Real-time data and decisioning
First, a few quick definitions. Real-time data involves a continuous flow of data in motion. It’s streaming data that’s collected, processed, and analyzed on a continuous basis. Streaming data technologies unlock the ability to capture insights and take instant action on data that’s flowing into your organization; they’re a building block for developing applications that can respond in real-time to user actions, security threats, or other events. AI is the perception, synthesis, and inference of information by machines, to accomplish tasks that historically have required human intelligence. Finally, machine learning is essentially the use and development of computer systems that learn and adapt without following explicit instructions; it uses models (algorithms) to identify patterns, learn from the data, and then make data-based decisions.
Real-time decisioning can occur in minutes, seconds, milliseconds, or microseconds, depending on the use case. With real-time AI, organizations aim to provide valuable insights during the moment of urgency; it’s about making instantaneous, business-driven decisions. What kinds of decisions are necessary to be made in real-time? Here are some examples:
Fraud It’s critical to identify bad actors using high-quality AI models and data
Product recommendations It’s important to stay competitive in today’s ever-expanding online ecosystem with excellent product recommendations and aggressive, responsive pricing against competitors. Ever wonder why an internet search for a product reveals similar prices across competitors, or why surge pricing occurs?

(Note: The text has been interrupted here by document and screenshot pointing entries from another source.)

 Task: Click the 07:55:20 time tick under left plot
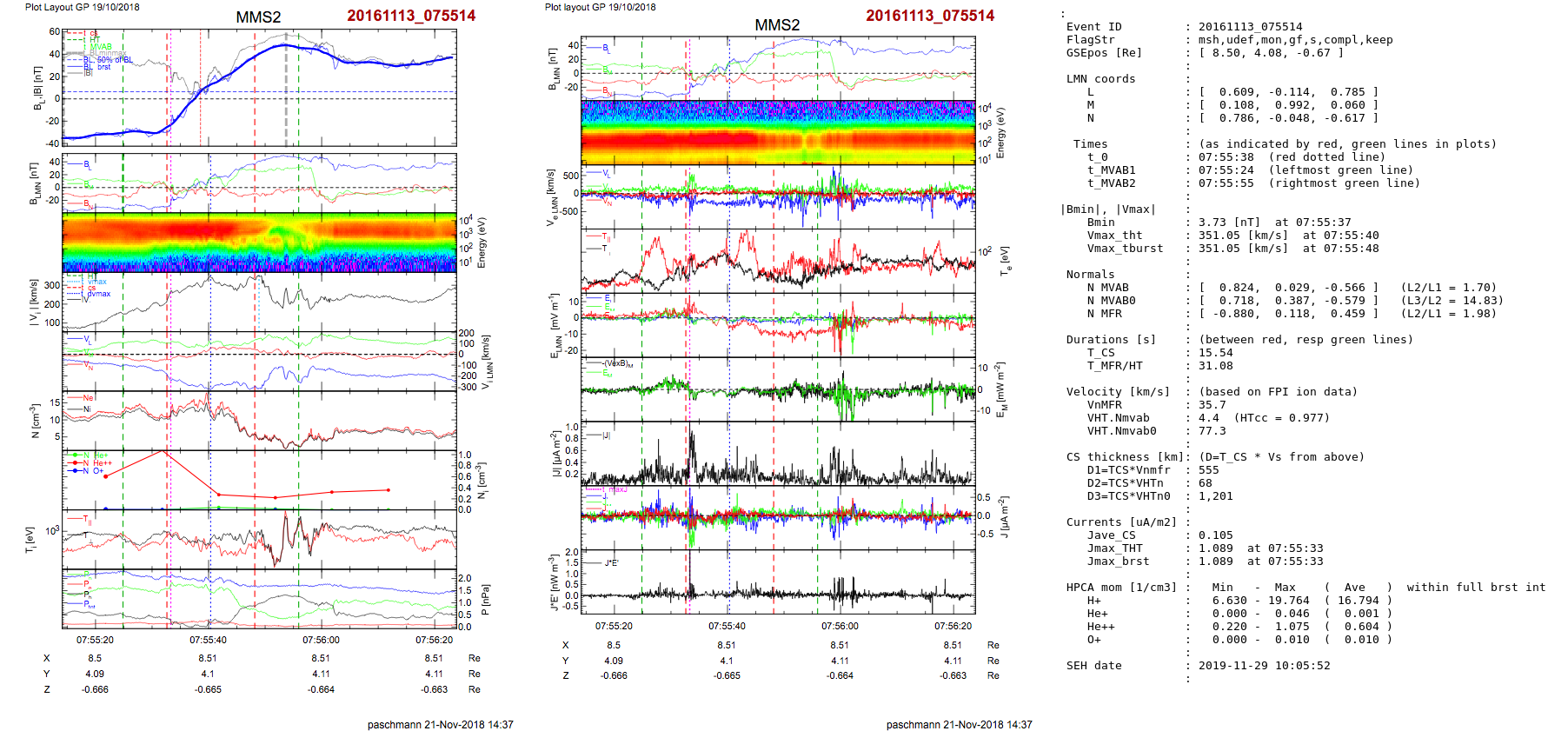click(95, 640)
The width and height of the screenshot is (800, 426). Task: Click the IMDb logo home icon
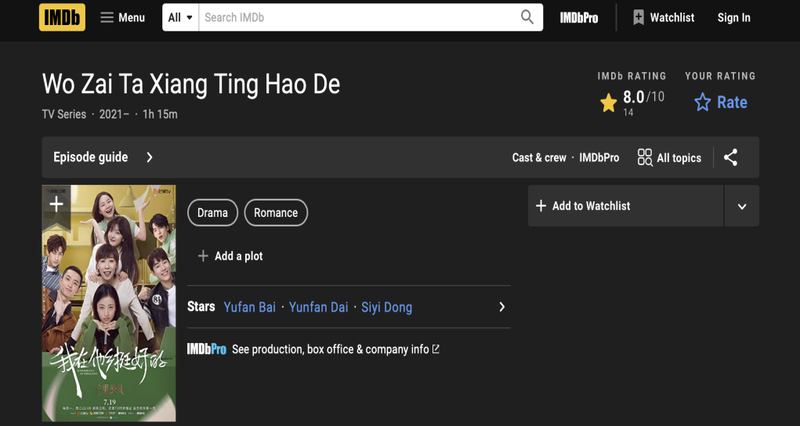click(x=62, y=17)
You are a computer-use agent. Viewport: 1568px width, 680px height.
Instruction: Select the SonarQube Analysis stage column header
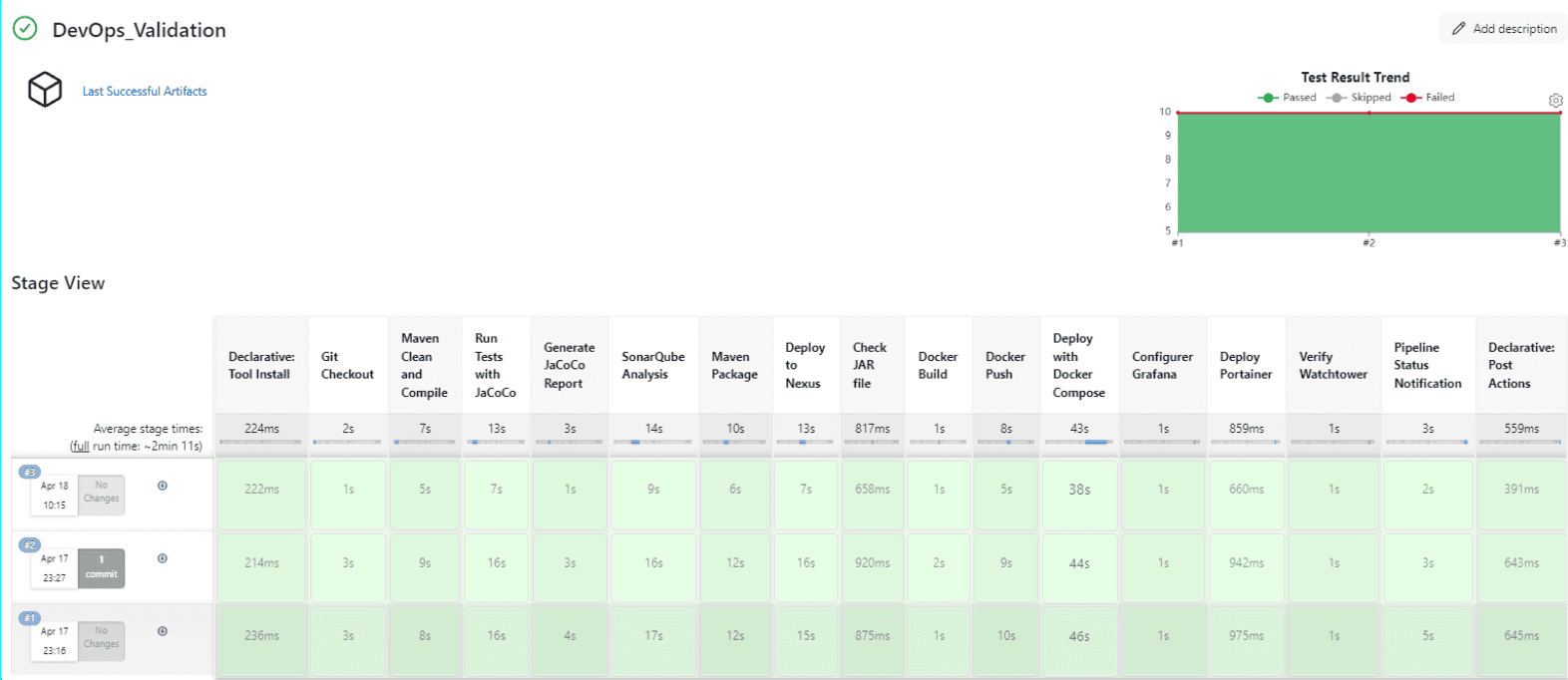[653, 366]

Supply chain With companies trying to stay lean with just-in-time practices, it’s important to understand real-time market conditions, delays in transportation, and raw supply delays, and adjust for them as the conditions are unfolding.
Demand for real-time AI is accelerating
Software applications enable businesses to fuel their processes and revolutionize the customer experience. Now, with the rise of AI, this power is becoming even more evident. AI technology can autonomously drive cars, fly aircraft, create personalized conversations, and transform the customer and business experience into a real-time affair. ChatGPT and Stable Diffusion are two popular examples of how AI is becoming increasingly mainstream.
With organizations looking for increasingly sophisticated ways to employ AI capabilities, data becomes the foundational energy source for such technology. There are plenty of examples of devices and applications that drive exponential growth with streaming data and real-time AI:
Intelligent devices, sensors, and beacons are used by hospitals, airports, and buildings, or even worn by individuals. Devices like these are becoming ubiquitous and generate data 24/7. This has also accelerated the execution of edge computing solutions so compute and real-time decisioning can be closer to where the data is generated.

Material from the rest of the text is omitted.